Water levels in the central marshlands and the Euphrates which feeds it are 'dropping by half a centimetre a day', said engineer Jassim al-Assadi of Nature Iraq, the country's leading conservation group. That will get worse 'over the next two months as the temperatures rise and more and more water evaporates', he added. [Asaad Niazi/AFP]
Mohammed Hamid Nour ferries a tank filled with less saline water than the water's edge, to give to his buffaloes in the Chibayish marshland in Iraq's southern Dhi Qar province.
To draw water for his remaining buffaloes, Mohammed Hamid Nour takes his canoe out into deeper water, where salt levels are lower. [Asaad Niazi/AFP]
Fishermen's boats lie close to the drying riverbed of the Amshan river, which is fed by the Tigris, in al-Majar al-Kabir in Iraq's southeastern Maysan governorate.
'The level of the Euphrates in Iraq is around half of what it was in the 1970s,' said Ali al-Quraishi, of Baghdad's University of Technology.
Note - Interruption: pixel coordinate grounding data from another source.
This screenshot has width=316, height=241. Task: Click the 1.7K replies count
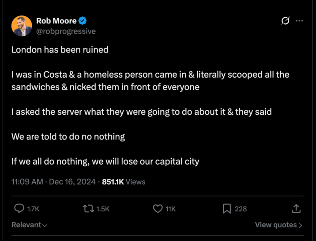[33, 209]

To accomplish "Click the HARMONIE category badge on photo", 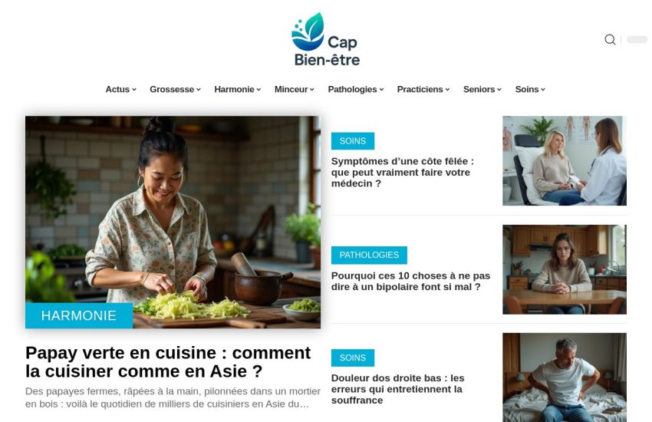I will click(79, 315).
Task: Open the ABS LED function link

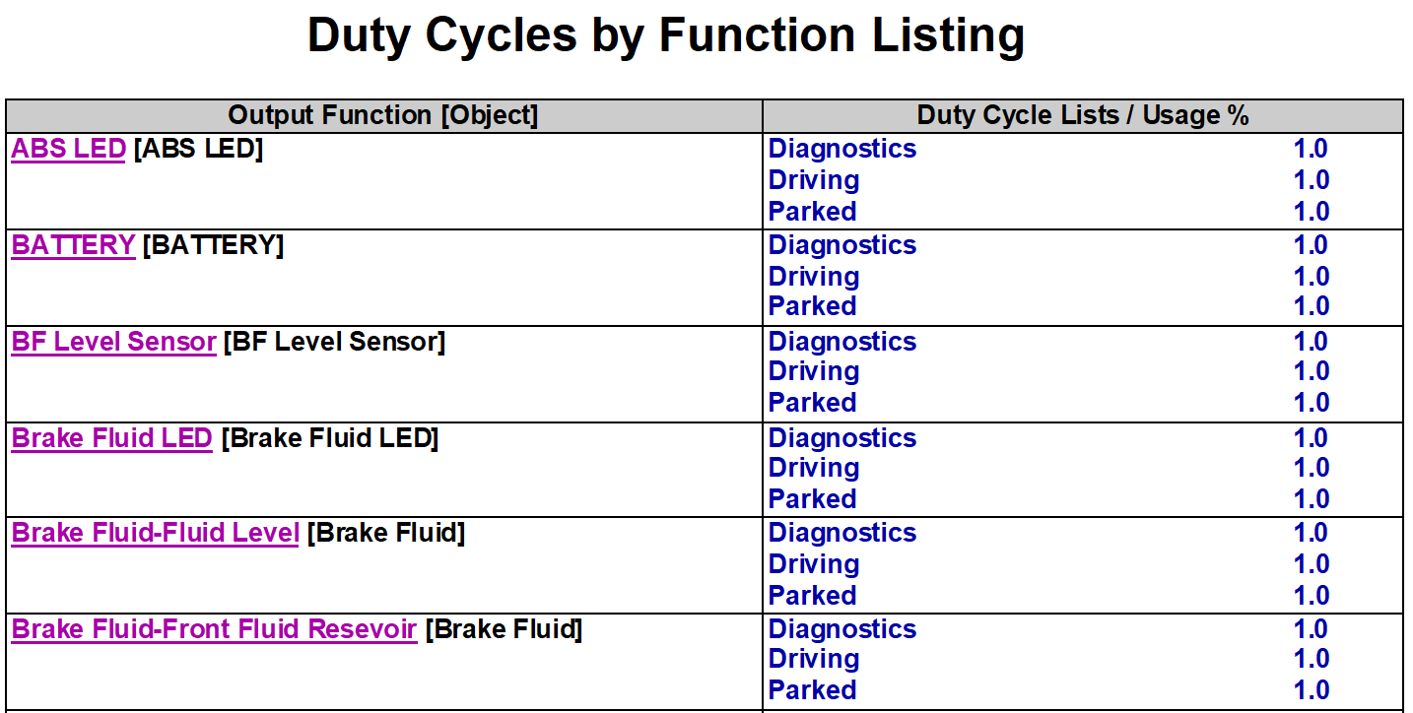Action: pyautogui.click(x=68, y=150)
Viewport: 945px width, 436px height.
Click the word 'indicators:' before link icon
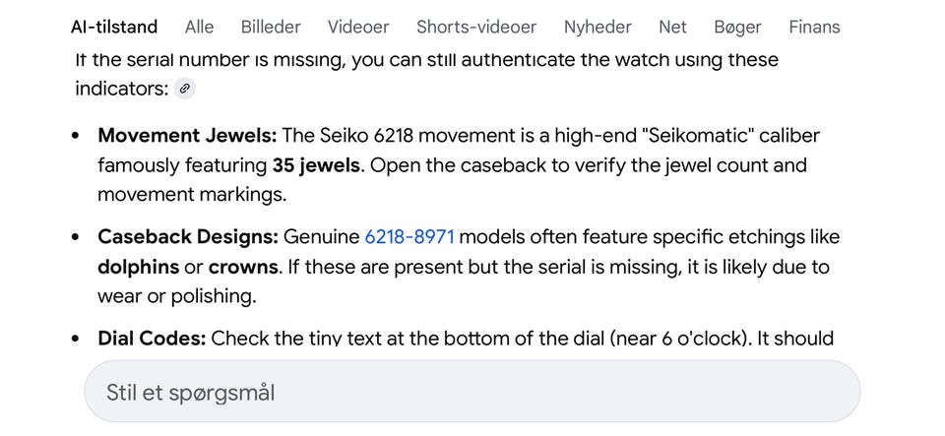click(121, 90)
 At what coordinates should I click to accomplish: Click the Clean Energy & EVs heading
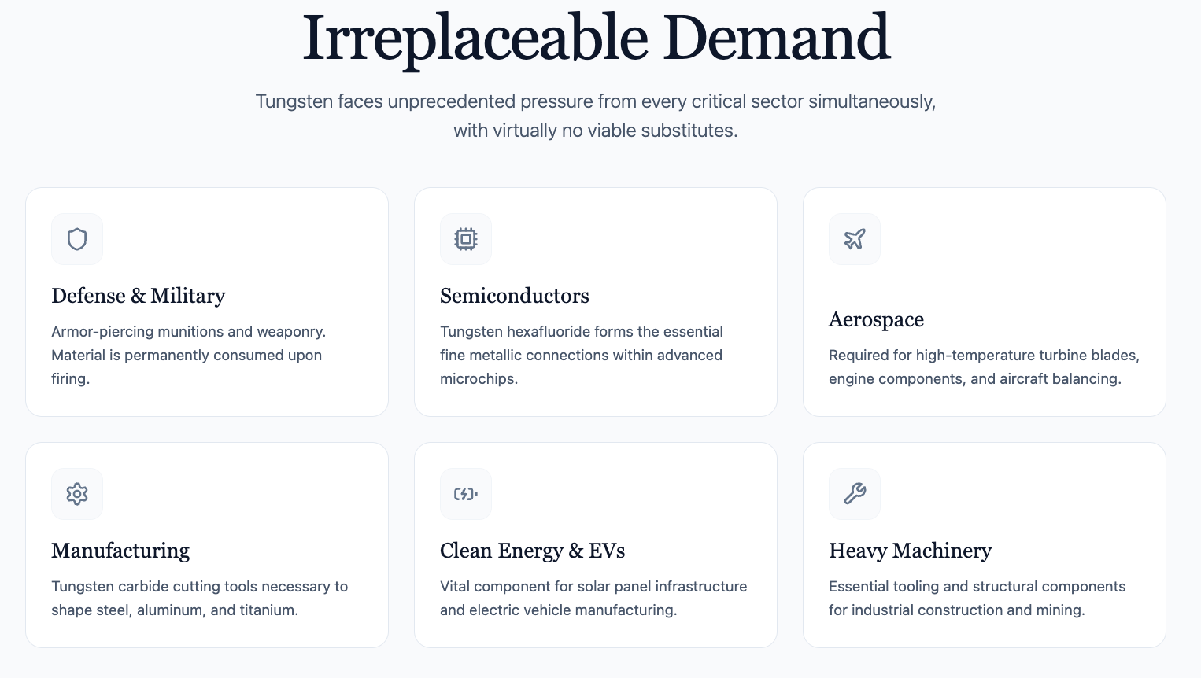click(533, 551)
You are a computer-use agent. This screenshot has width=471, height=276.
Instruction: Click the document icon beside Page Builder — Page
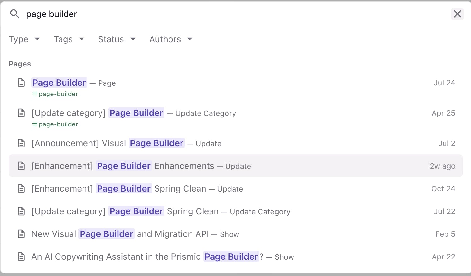coord(21,83)
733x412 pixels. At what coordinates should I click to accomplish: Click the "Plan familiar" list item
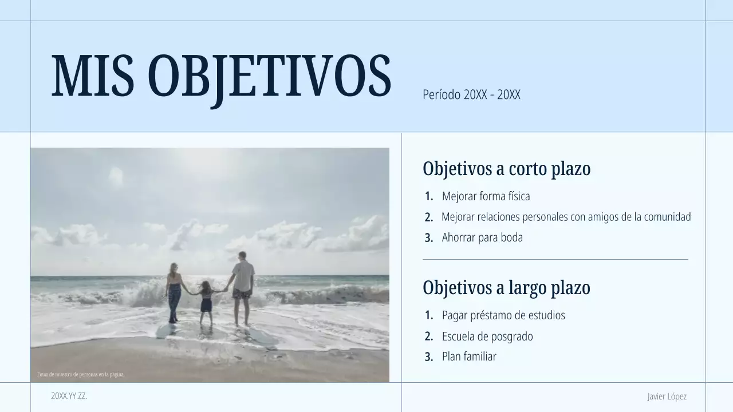469,356
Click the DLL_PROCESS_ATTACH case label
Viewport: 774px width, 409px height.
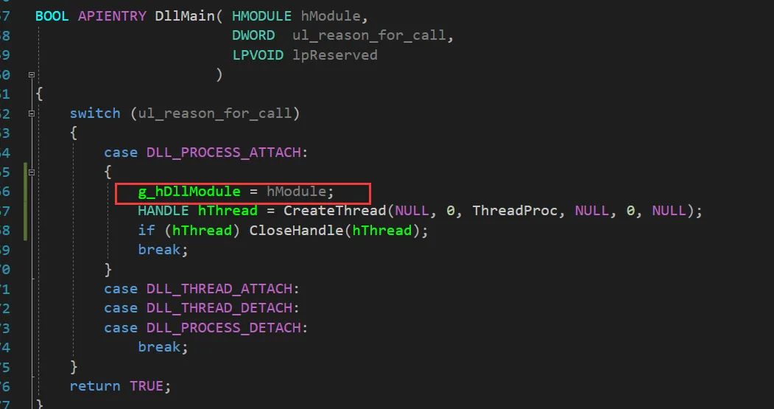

Dams upstream in Turkey, where the Tigris and the Euphrates have their sources, and others on their tributaries in Syria and Iran, are the 'principle' cause, he said. [Asaad Niazi/AFP]
An Iraqi man looks at a grounded boat along a dried-up bank in the Chibayish marshes in Iraq's southern Dhi Qar province.
Meanwhile, in the central marshes, there is so little water even canoes get stuck. Where there was water 'two months ago' is now a desert, said herder Youssef Mutlaq. [Asaad Niazi/AFP]
A local youth walks on parched soil in the Chibayish marshland in Iraq's southern Dhi Qar province.
Not long ago, a dozen or so mudhifs - traditional reed houses - were still occupied. 'There were lots of buffaloes, but when the water started to disappear, people left,' said the 20-year-old as his animals ate from their feedbags, which he has to use with less and less grass to be found. [Asaad Niazi/AFP]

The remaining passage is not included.